O leitor familiarizado com a poesia do período reconhecerá o catálogo de lugares-comuns. O que talvez não reconheça é a preceptiva de Tomé Correia para a conclusão artificiosa, que, como nos lembra Pereira (“A Actio”), tem a possibilidade de se desdobrar numa enumeratio seguida de uma amplificatio, visando vehementes permotiones animorum, violentas perturbações dos ânimos. A digressão do desejo é suspensa e, exacerbando o conflito com a intensificada percepção do que perdeu, o poeta retoma o tópico do desengano: “Ah! vês memórias, onde me levais / o fraco coração, que ainda não posso / domar este tão vão desejo vosso?” (327). A subiectio aí, a autoindagação, prepara a tornada ou commiato do poema:

Nô mais, Canção, nô mais; que irei falando,

sem o sentir, mil anos. E se acaso

te culparem de larga e de pesada,

não pode ser (lhe dize) limitada

a água do mar em tão pequeno vaso.

Nem eu delicadezas vou cantando

co gosto do louvor, mas explicando

puras verdades já por mim passadas.

Oxalá foram fábulas sonhadas! (327)

As convenções da tornada ganham visibilidade pelo jogo com seus elementos. Se a autorreflexão é expediente estrutural do gênero, temos de perceber o que é nela codificado. Esse passo faz uso de um sintagma a que o próprio poeta recorre em Os Lusíadas e um outro, com que Boscán conclui os quatrocentos e cinquenta versos da longuíssima canção “Quiero hablar un poco”. O leitor da época provavelmente reconheceria prontamente o verso, bem como a imagem da “água do mar no vaso”, tirada à Legenda Áurea. Por sua vez, a exclamação “Oxalá foram fábulas sonhadas!” se refere ao destacamento da representação poética relativamente à realidade, pois o amor que sublimaria afinal se mostrou a causa mesma de seu aviltamento. As “pinturas de alegria” catalogadas na estrofe anterior seriam desmentidas pelas “puras verdades” que o poeta ao todo narrou e argumentou, e o dissídio apresentado inicialmente entre vivência e expressão acabaria sendo o mesmo entre desejo e desengano. Em vez de pura literatice, a experiência (paradoxalmente encenada como) real, não fantasiado, asseguraria a adequação entre a pessoa e o discurso, por conseguinte ratificando o pacto da comunicação —não são “delicadezas”. Talvez por isso os elementos com aparência biográfica ingressem no poema, isto é, porque, configurando o verossímil discursivo, tais elementos contribuiriam com sua eficiência, com o que Barthes chama “efeito de realidade” (1988). Vale frisá-lo porque não é a regra na escrita camoniana, em que são escassos os referentes a pessoas concretas e abundantes (e complexas) as construções assentes em lugares-comuns, tendo isso recebido mais do que necessária atenção da crítica de fontes. 22 Isso está previsto como possibilidade de representação, sem que necessariamente reflita senão um ethos como garantia particular discurso.
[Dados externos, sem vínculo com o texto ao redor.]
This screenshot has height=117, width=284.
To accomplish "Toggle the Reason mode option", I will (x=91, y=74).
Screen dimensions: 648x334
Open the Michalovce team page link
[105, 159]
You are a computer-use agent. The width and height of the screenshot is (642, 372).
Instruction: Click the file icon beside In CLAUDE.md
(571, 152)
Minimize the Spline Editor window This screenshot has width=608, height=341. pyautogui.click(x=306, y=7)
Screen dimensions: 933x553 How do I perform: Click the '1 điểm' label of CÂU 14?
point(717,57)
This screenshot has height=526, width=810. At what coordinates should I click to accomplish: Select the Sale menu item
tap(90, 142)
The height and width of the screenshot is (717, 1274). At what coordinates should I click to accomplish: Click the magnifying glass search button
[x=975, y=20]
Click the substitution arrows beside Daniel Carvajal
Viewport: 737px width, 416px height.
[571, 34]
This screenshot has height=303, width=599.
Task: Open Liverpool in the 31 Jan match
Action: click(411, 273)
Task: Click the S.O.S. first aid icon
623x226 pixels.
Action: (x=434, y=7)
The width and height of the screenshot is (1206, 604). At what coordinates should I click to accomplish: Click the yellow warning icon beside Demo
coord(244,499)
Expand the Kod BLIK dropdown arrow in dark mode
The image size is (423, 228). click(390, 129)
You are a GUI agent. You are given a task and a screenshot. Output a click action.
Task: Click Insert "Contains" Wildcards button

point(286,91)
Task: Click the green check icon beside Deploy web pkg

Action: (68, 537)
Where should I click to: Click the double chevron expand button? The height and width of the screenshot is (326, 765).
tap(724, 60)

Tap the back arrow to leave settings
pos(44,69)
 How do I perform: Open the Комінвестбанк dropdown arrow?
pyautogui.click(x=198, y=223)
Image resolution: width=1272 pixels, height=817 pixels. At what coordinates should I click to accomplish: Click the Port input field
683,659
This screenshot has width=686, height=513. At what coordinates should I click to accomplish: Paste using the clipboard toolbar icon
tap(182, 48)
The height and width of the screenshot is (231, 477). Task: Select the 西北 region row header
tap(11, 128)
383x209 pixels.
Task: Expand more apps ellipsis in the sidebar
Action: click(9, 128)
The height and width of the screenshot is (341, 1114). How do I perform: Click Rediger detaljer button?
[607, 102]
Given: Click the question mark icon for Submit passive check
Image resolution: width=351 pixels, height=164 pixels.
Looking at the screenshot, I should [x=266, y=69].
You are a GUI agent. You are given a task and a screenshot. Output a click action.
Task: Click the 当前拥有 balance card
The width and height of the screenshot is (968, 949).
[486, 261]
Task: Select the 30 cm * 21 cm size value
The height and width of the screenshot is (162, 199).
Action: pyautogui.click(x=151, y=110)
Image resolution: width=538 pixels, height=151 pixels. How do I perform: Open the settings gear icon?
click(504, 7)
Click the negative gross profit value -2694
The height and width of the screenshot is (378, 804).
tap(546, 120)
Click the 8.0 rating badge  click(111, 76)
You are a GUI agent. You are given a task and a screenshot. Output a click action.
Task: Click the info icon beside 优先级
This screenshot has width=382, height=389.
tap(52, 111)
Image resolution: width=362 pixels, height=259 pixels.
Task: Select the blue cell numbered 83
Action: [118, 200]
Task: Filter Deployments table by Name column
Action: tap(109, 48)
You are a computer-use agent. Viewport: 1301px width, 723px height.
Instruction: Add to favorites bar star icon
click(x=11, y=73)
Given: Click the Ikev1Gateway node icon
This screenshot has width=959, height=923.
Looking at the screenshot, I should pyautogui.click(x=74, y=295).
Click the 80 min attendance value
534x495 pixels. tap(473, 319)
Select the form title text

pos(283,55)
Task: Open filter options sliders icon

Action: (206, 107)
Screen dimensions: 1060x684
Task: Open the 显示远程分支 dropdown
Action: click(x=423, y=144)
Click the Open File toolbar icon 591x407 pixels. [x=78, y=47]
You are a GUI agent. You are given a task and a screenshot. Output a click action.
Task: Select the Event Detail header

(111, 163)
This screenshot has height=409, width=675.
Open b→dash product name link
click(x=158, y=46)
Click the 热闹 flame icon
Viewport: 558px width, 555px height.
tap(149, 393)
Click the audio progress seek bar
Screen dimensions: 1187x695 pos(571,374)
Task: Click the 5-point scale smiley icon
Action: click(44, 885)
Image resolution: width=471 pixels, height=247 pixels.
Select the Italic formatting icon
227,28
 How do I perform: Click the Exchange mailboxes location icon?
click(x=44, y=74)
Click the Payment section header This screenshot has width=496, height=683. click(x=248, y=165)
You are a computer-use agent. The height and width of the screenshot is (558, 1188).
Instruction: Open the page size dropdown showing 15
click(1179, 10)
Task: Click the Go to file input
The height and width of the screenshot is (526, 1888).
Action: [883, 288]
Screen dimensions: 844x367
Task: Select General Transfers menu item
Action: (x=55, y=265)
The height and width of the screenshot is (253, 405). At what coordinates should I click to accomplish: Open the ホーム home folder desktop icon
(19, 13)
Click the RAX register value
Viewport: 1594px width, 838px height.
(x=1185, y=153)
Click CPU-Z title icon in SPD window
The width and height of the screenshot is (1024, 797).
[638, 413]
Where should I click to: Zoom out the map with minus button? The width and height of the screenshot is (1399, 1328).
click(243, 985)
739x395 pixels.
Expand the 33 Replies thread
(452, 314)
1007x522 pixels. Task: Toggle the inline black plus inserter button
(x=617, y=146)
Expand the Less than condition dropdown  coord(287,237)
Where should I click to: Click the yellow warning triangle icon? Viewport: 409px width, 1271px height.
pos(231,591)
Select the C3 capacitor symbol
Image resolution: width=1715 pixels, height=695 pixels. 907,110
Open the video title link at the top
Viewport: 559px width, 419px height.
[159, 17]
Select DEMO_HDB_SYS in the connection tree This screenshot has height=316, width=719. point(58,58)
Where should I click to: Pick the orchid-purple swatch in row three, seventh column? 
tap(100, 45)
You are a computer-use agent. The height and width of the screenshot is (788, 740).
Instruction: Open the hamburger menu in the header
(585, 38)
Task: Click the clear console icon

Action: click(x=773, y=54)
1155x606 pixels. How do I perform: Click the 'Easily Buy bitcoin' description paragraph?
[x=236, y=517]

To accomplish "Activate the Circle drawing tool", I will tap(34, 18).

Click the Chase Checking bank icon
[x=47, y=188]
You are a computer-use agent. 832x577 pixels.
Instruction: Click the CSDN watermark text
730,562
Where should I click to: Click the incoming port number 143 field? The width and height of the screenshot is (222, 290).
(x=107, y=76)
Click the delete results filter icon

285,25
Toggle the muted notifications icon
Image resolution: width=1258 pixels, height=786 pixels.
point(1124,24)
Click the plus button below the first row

Quando confrontamos a obra de Camões à de seus contemporâneos, e mais ainda se recuamos no tempo, fica clara a tendência a uma purgação de marcas de destinatários dos poemas, o que parece indicar um primado da intenção de circulação. 23 São textos que raramente ficcionam uma situação de comunicação privada ou preocupam-se com registros e cronótopos —como acontece ao círculo à volta de Sá de Miranda, ou a exemplo do soneto “Livro, se luz desejas, mal te enganas” de António Ferreira—, mas, antes, adotam estratégias num processo a que Segismundo Spina se referiu por “indeterminação de tempo e de espaço” (109), constitutivo da instituição literária tal como a conhecemos. 24 Um passo curioso a esse respeito será a referência a “Laura” e “Beatriz” como modelos do feminino da “toscana poesia”, êmulos que seriam superados pela beleza da mulher louvada na ode “Pode um desejo imenso”. A estereotipia da representação, isto é, a constituição tópica do objeto da imitação, é ironicamente assinalada nos versos “Aquele não sei quê / que aspira não sei como / que, invisível saindo, a vista o vê / mas pera o compreender não lhe acha tomo”, que remetem o tópico do nescio quid à definição que dá Agnolo Firenzuola em Delle belleze dei donne (1548). 25 Existindo num ambiente em que concorre com outros textos, a matéria do poeta promoveria —esse é o argumento da ode— sua superioridade enquanto poeta, e isso é necessariamente feito pelo recurso a materiais herdados: loci a re, cenários, situações-tipo, e loci a persona, pessoas-tipo.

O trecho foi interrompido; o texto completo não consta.